12.2        Bouwvoorschriften

12.2.1        Gebouwen
a        Op de gronden met de aanduiding “cultuurhistorisch waardevolle tuin” mogen geen gebouwen worden gebouwd;
b        Voor het bouwen van aan- of uitbouwen op overige gronden geldt dat:

1         de diepte niet meer mag bedragen dan 1,5 m, met dien verstande dat indien de bestaande diepte van aan- en uitbouwen ten tijde van ter inzage legging van het ontwerpbestemmingsplan op het betreffende bouwperceel reeds groter is, de bestaande diepte als maximum geldt;

2         deze gebouwd mogen worden aan maximaal 2/3 van de breedte van de voorgevel van het hoofdgebouw.

 

12.2.2        Bouwwerken, geen gebouwen zijnde
a        Op gronden met de aanduiding “cultuurhistorisch waardevolle tuin” zijn uitsluitend erf- en terreinafscheidingen toegestaan, waarvan de hoogte niet meer mag bedragen dan 1 m;
b        Voor het bouwen van bouwwerken, geen gebouwen zijnde, op overige gronden gelden de volgende bepalingen:

1         de hoogte van erf- en terreinafscheidingen mag niet meer dan 1 m bedragen;

2         de hoogte van overige bouwwerken, geen gebouwen zijnde, mag niet meer dan 2 m bedragen.

12.3        Specifieke gebruiksvoorschriften

12.3.1        Het is verboden de gronden en bouwwerken te gebruiken of te laten gebruiken op een wijze of tot een doel, strijdig met deze bestemming.
 
12.3.2        Tot een gebruik, strijdig met deze bestemming, zoals bedoeld in lid 12.3.1, wordt

in ieder geval gerekend het gebruik van de gronden voor parkeerdoeleinden, behoudens de aanwezige opritten ter plaatse van de aanduiding ‘cultuurhistorisch waardevolle tuin’.

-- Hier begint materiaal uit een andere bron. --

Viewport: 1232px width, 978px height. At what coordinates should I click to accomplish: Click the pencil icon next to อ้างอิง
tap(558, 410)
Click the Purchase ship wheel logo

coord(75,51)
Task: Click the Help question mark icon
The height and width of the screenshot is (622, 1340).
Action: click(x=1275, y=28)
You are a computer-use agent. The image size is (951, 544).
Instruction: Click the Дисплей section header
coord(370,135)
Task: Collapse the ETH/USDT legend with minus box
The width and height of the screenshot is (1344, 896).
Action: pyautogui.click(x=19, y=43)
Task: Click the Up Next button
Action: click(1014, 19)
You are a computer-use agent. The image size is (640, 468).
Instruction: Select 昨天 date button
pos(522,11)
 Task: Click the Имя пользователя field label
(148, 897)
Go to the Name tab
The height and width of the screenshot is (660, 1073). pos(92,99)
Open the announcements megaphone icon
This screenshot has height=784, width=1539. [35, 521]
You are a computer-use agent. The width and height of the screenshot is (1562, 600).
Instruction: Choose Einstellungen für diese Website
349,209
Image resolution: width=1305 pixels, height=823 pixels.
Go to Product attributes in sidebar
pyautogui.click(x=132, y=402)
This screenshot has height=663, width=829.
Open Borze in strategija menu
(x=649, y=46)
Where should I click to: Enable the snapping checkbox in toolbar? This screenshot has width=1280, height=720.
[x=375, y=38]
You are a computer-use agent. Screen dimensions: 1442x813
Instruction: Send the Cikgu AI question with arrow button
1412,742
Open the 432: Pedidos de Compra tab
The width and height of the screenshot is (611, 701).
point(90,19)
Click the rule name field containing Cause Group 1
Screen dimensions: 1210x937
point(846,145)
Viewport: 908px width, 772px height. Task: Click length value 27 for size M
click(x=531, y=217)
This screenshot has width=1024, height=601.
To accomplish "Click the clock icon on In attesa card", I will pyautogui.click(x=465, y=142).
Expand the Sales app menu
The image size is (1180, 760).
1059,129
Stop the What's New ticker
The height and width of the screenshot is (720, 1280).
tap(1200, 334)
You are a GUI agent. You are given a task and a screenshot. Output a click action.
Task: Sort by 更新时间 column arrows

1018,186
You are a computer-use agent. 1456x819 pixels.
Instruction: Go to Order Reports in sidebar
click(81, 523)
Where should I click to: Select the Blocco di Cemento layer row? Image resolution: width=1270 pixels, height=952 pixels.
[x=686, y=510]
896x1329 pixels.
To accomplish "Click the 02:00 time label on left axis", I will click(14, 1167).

12.4        Aanlegvergunning

12.4.1        Het is, ter plaatse van de aanduiding ‘cultuurhistorisch waardevolle tuin’, verboden zonder of in afwijking van een schriftelijke vergunning van burgemeester en wethouders (aanlegvergunning) de volgende werken, geen bouwwerken zijnde, en werkzaamheden uit te voeren:
a        Het verwijderen van houtgewassen.
 
12.4.2        Het in lid 12.4.1 vervatte verbod is niet van toepassing op werken en werkzaamheden:
a        het normale onderhoud betreffen;
b        reeds in uitvoering zijn op het tijdstip van het van kracht worden van dit plan.